Щетка оказалось неожиданно тяжелой и первые же шлепки вышли звонкими, увесистыми и крепкими.
Чертик на коленях все так же гневно сопел, пыхтел и кашлял. Тоже гневно. Даже сжимающаяся в момент быстрых сильных шлепков задница излучала негодование.
А синяки тем временем наливались с пугающей быстротой, я совсем не ожидала, что деревянная, пусть и тяжеленькая щетка — такое грозное оружие. Попа была уже не красная, а бордовая — двумя пятнами, по одному на каждое полупопие, я старалась шлепать по нижней части, самой… ну, скажем, мускулистой. И пятна все темнели и темнели в центре, куда чаще всего прилетала карающая поверхность.
Красный столбик зверского термометра неуклонно полз вверх, но медленнее, чем мне бы хотелось. Блин, у меня уже рука немного устала, а попа под ней цветет фиолетовыми разводами!
Сопение между тем становилось все громче, такое же упрямо-сердитое, только еще более недовольное, а вот попа начала подпрыгивать и уворачиваться, сжиматься и вилять при каждом шлепке. Пришлось удерживать тело за талию свободной рукой.
Седалищу-то мероприятие однозначно не по вкусу. А вот другой чертячий орган уже давно трется о мои колени весьма… Короче, блин, с тыла это поросенок мелкий, отшлепанный, а с другого ракурса весь из себя зрелый мусссчина в самой поре. И кто тут не мазохист после этого?
Я подозрительно покосилась на градусник. Нет, никаких признаков третьей шкалы не наблюдается. Так что индейская народная изба вам, мусссчина, а не то, на что вы тут, как флагшток на башне… Простуженная мелочь в полосатых носочках, и никаких гвоздей!
Блин, сильно простуженная. Не нравится мне, как он кашляет. И злыднометр уже на подходе. Еще пара звонких шлепков… и вот, победный "Дзынь!!" достигнут.
Я отложила щетку и жалостливо обозрела поле битвы. Мдя… ну лиловые пятна и разводы по алому даже красиво с точки зрения колористки, а вот с точки зрения задницы… неверное, не очень. Кожа горячая-горячая и словно припухшая, там, где особенно часто прикладывалась щетка. Под пальцами ощущается нездоровая плотность. Ой, оказывается, кожа кое-где истончилась, сквозь нее проступили мелкие капельки крови…
Так и хочется погладить холодной ладонью, унять этот жар. Что я и сделала, продолжая удерживать Владиса за талию.
В организме чертенка наметилось новое противоречие. Попа под рукой замирала и словно сама ластилась к ладони, талия прогибалась, подставляя особенно пострадавшие части полушарий на "приласкание", а сопение снизу все равно прерывалось только недовольным кашлем.

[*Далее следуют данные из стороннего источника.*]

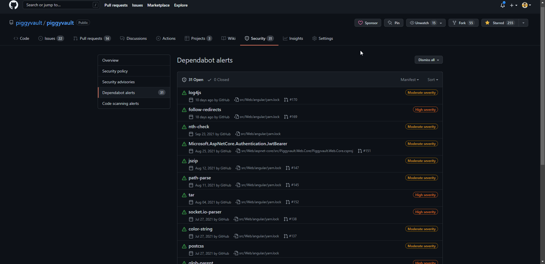This screenshot has width=545, height=264.
Task: Click the warning icon beside log4js
Action: (184, 93)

Так, поднимаем тельце. Поднимаем-поднимаем, хватит разлеживаться.
* * *
Владис:
Мое тело жило отдельной от меня жизнью, ерзая от боли и возбуждаясь от этого ерзания по теплым мышиным коленкам… хаискорт! Даже в первый день нашего… хм… знакомства… я не ненавидел ее так сильно, как сейчас. А ведь миадерпиан даже перестал реагировать легкими болевыми уколами на то, что я в мыслях называю ее мышью… Внутри меня это уже звучало, как ласковое прозвище девочке для удовольствия. К тому же без очков и в своем халатике она уже не казалась мне настолько замухрышно-бесцветной. Сейчас же я, свисая вниз головой с ее коленей, уже перебрал все известные мне ругательства и изощрялся в придумывании новых. И даже мысль о том, что это вновь снижает значение красной шкалы не могло меня затормозить… наоборот, пользуясь тем, что через мой кашель мало чего можно было разобрать, я принялся костерить ее вслух, отводя душу.
В какой-то момент мне пришлось оказаться перед фактом — или кайфует душа и страдает тело, или душа наконец-то уймется и даст телу шанс стечь на пол и сдохнуть. Наступив на горло песне и зажав подсознанию рот ладонью, я принялся думать о чем-то хорошем… но перед глазами настойчиво стояло ведро с мороженым и быстрый грустный взгляд мыши. Ведь хотел же сначала ей немного оставить, может не так разозлилась бы?